The four levels of PCI compliance are usually based on volume during a 12-month period. Level 1 applies to:

  • Businesses that process more than 6 million transactions annually or
  • Businesses that have experienced a data breach, or
  • Businesses that are deemed Level 1 by any card brand Level 1 requirements include:
  • Annual report on compliance by a Qualified Security Assessor (QSA), which requires an on-site assessment.
  • Quarterly network scans by Approved Scan Vendors (ASV)
  • Attestation of compliance (AOC) for on-site assessments.

Levels 2, 3 and 4 compliance

Simply summarized, Level 2 applies to organizations that process between 1 and 6 million transactions annually; Level 3 applies organizations that process between 20,000 and 1 million total transactions annually; and Level 4 applies to organizations that process fewer than 20,000 transactions annually.

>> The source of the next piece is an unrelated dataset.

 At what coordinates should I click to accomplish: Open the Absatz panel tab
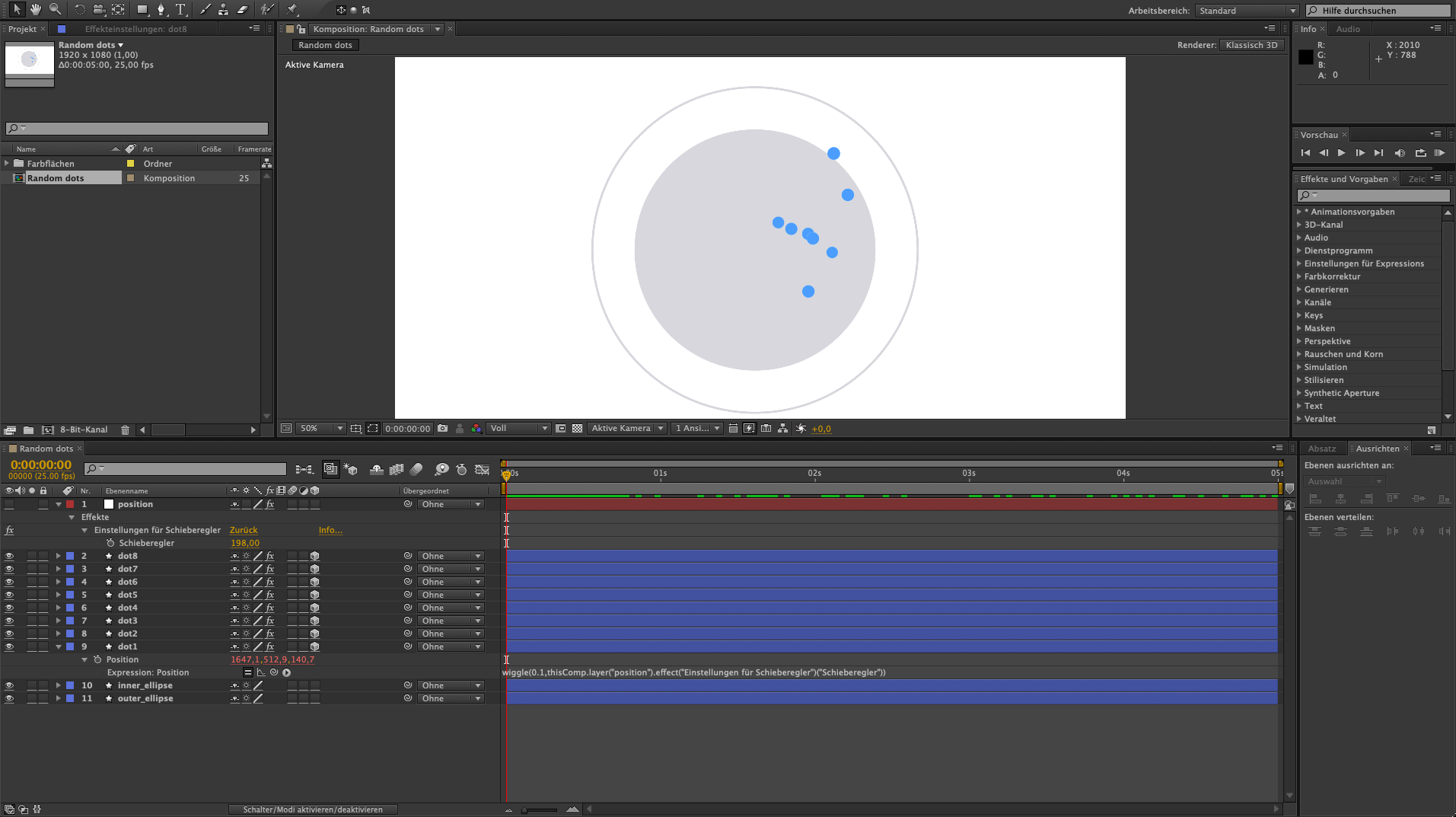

Level 2, 3 and 4 requirements include:

  • Annual PCI DSS-Self Assessment Questionnaire (SAQ). There are nine SAQ types.
  • Quarterly network scans by ASVs.
  • Attestation of compliance (AOC); all nine SAQs have corresponding AOC forms.

For further details on Levels 1 through 4 and their requirements, visit the PCI Security Standards website at www.pcisecuritystandards.org. PCI compliance is a process involving continuous effort, not a once a year occurrence. And as your business/portfolio grows, so will your compliance needs. Being vigilant about this will provide you with confidence to keep your business on track and fraudsters away. Do not take the path of least resistance.